» TASK TO COMPLETE
Can you copy out the records below word for word, leaving out the pictures?

» Entries on finding words and elements
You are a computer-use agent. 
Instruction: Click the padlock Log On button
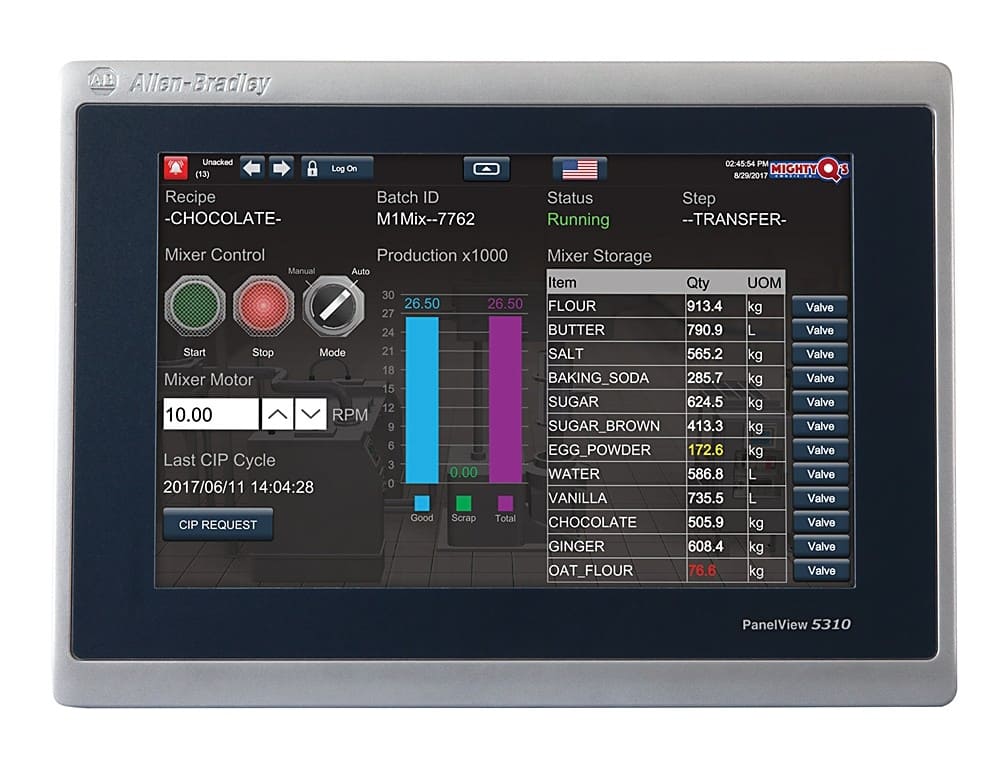336,169
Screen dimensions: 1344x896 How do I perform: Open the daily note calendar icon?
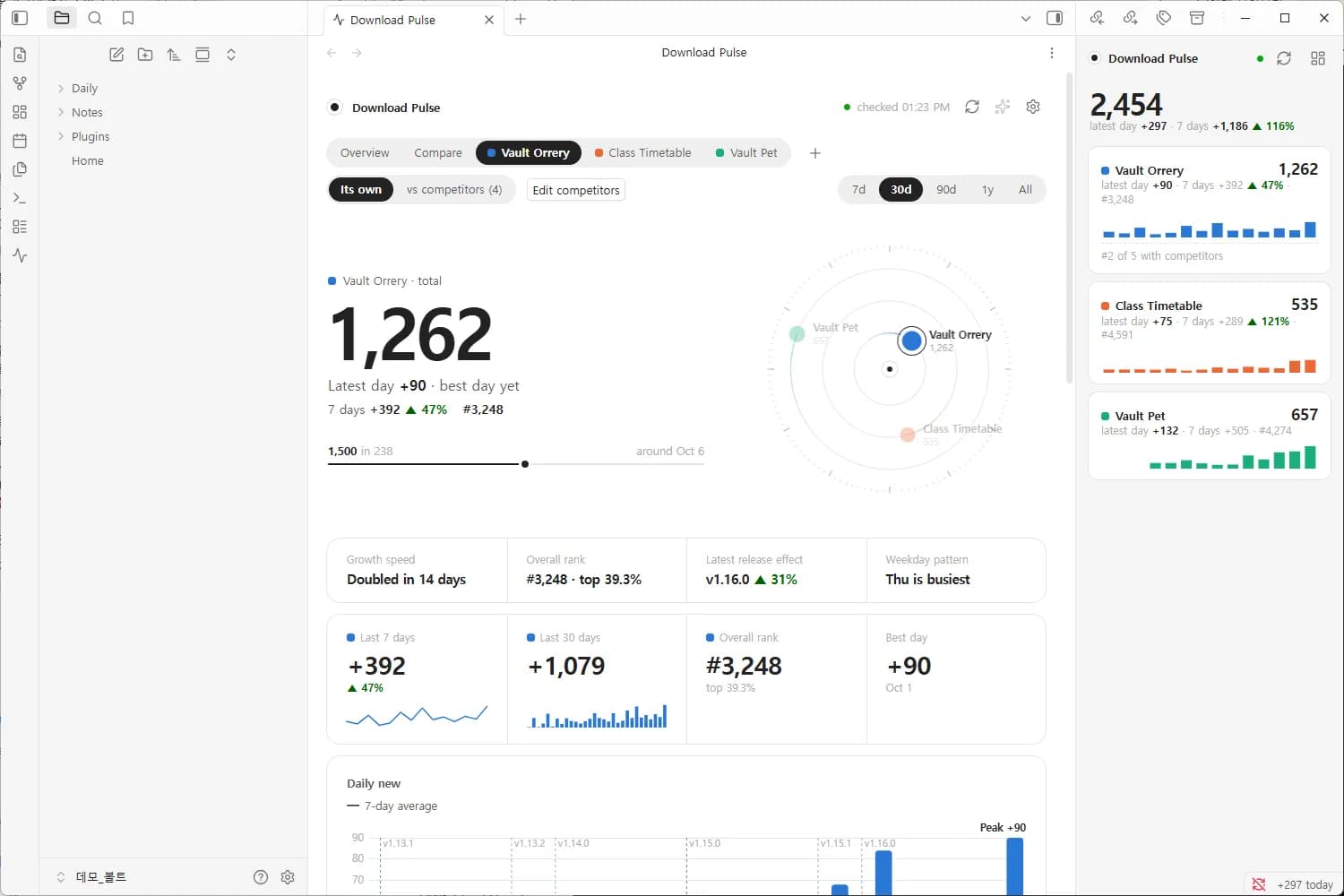(x=20, y=141)
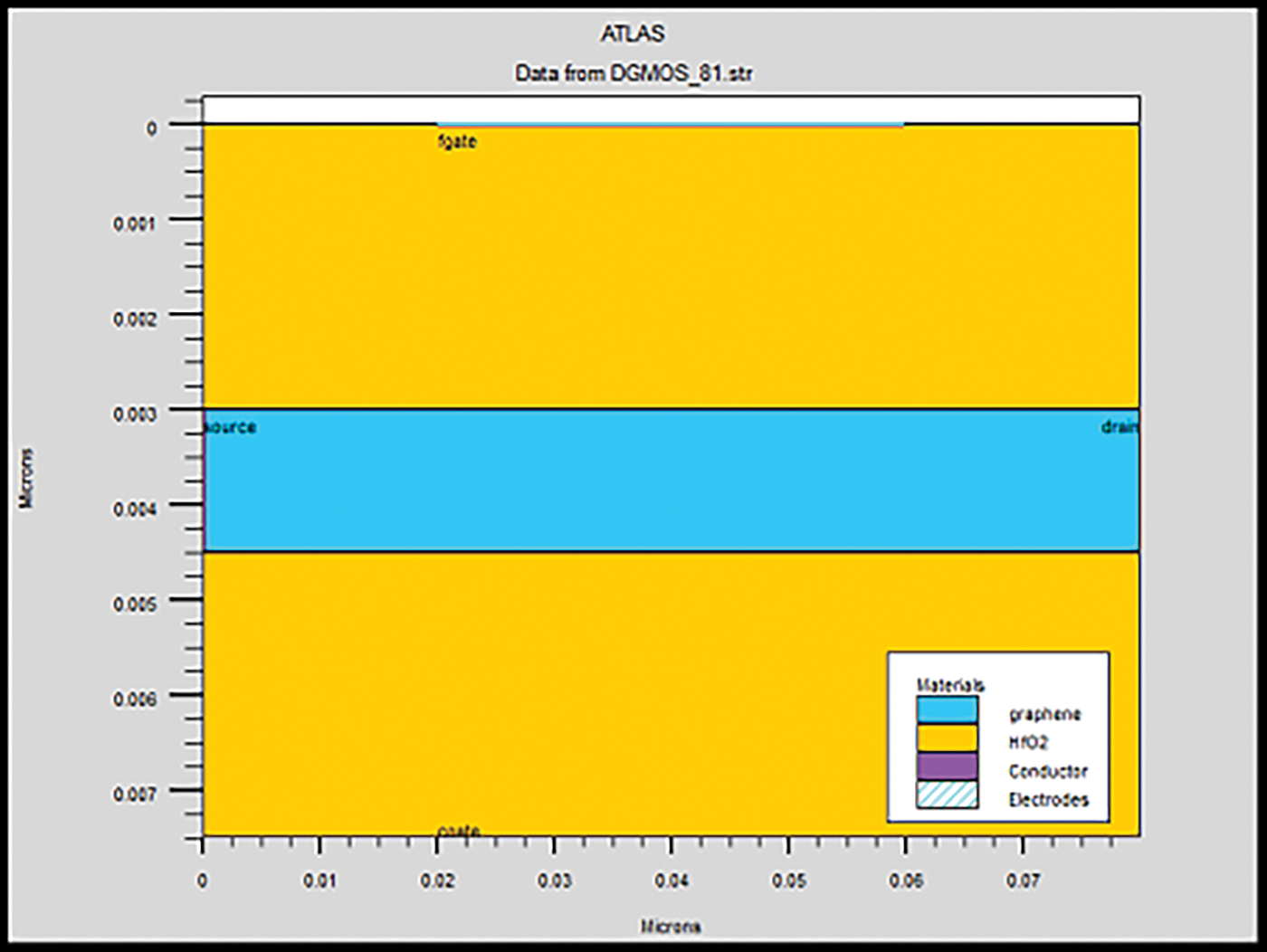Image resolution: width=1267 pixels, height=952 pixels.
Task: Click the 0.003 tick on vertical axis
Action: pos(135,414)
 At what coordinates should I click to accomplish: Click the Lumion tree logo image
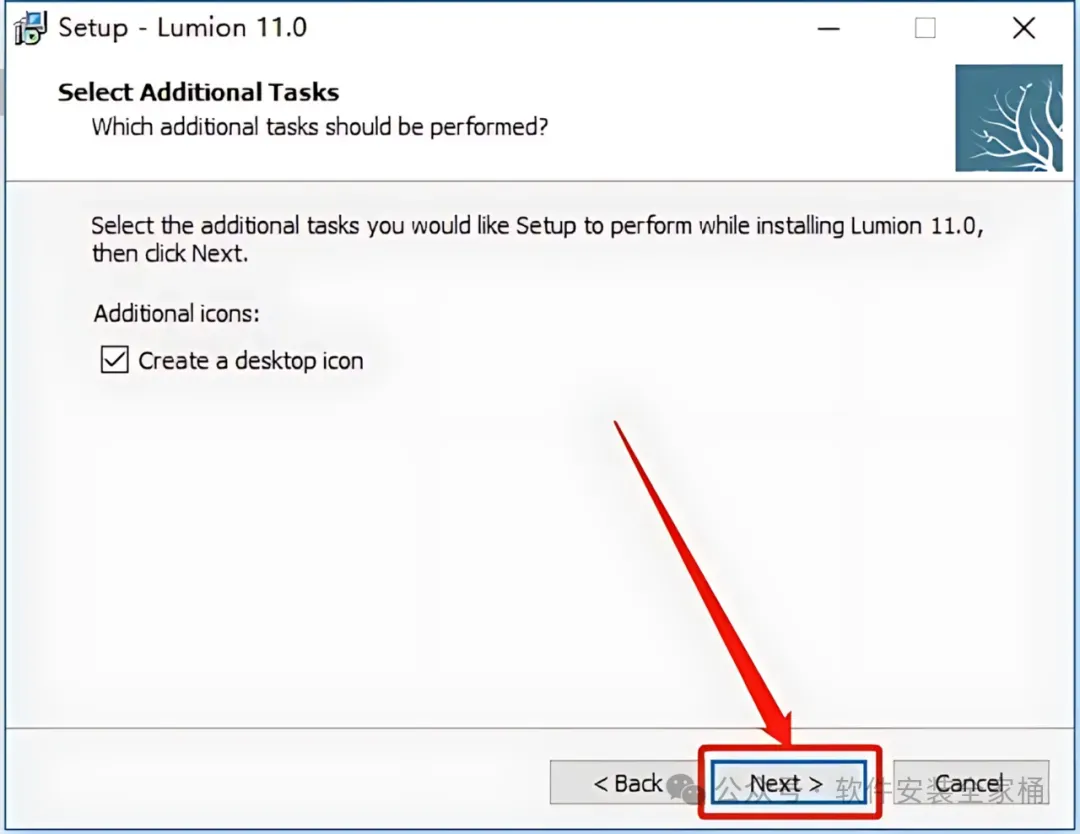[x=1008, y=118]
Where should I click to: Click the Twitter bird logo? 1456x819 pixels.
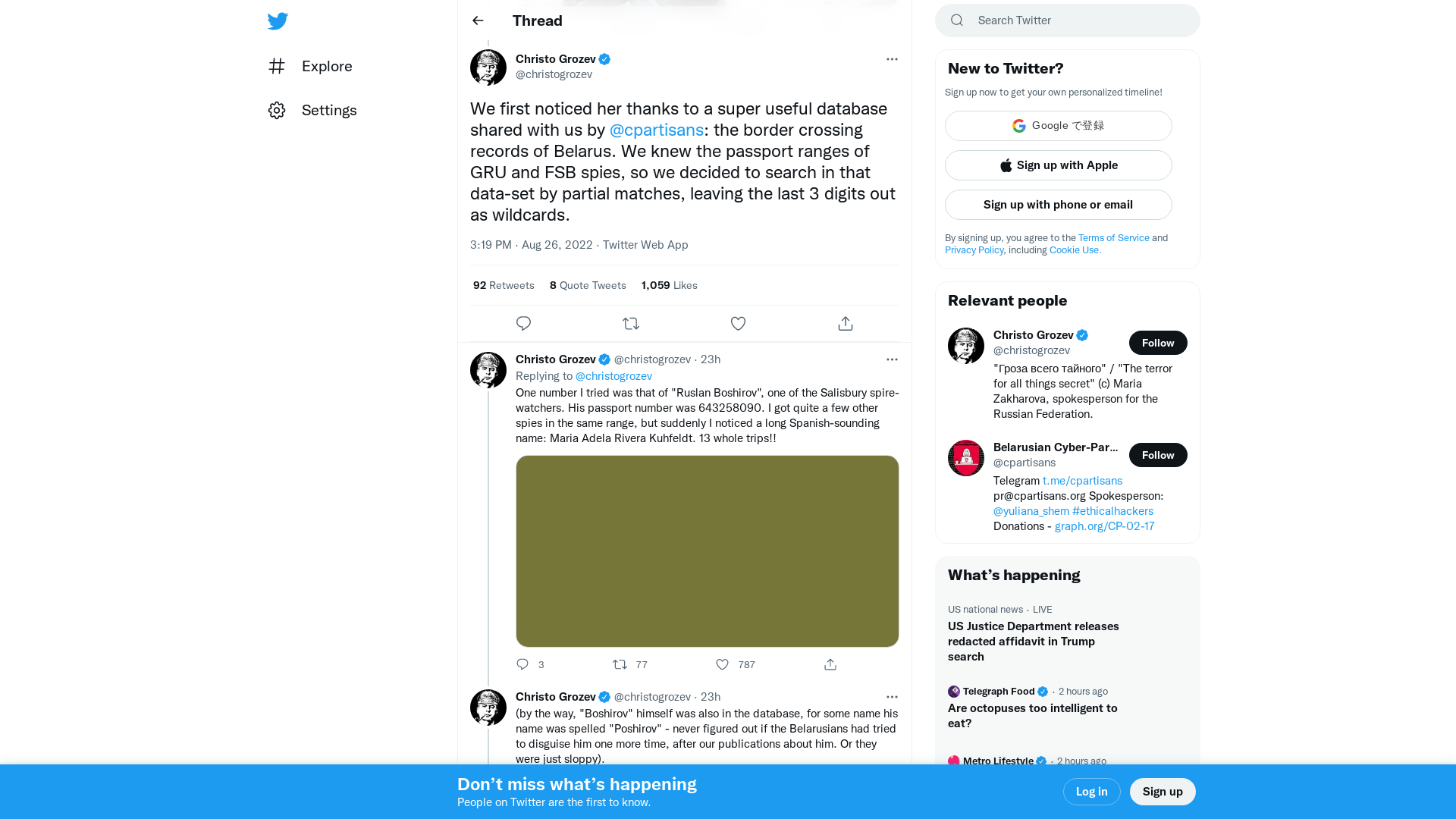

» SOLUTION TO THIS EXERCISE
You are a computer-use agent. 
Instruction: Click the padlock Log On button
336,169
Screen dimensions: 1344x896 How do I perform: Open the daily note calendar icon?
(x=20, y=141)
Image resolution: width=1267 pixels, height=952 pixels.
Task: Click the 0.003 tick on vertical axis
Action: pos(135,414)
 At what coordinates should I click to accomplish: Click the Lumion tree logo image
[x=1008, y=118]
Where should I click to: Click the Twitter bird logo? 1456x819 pixels.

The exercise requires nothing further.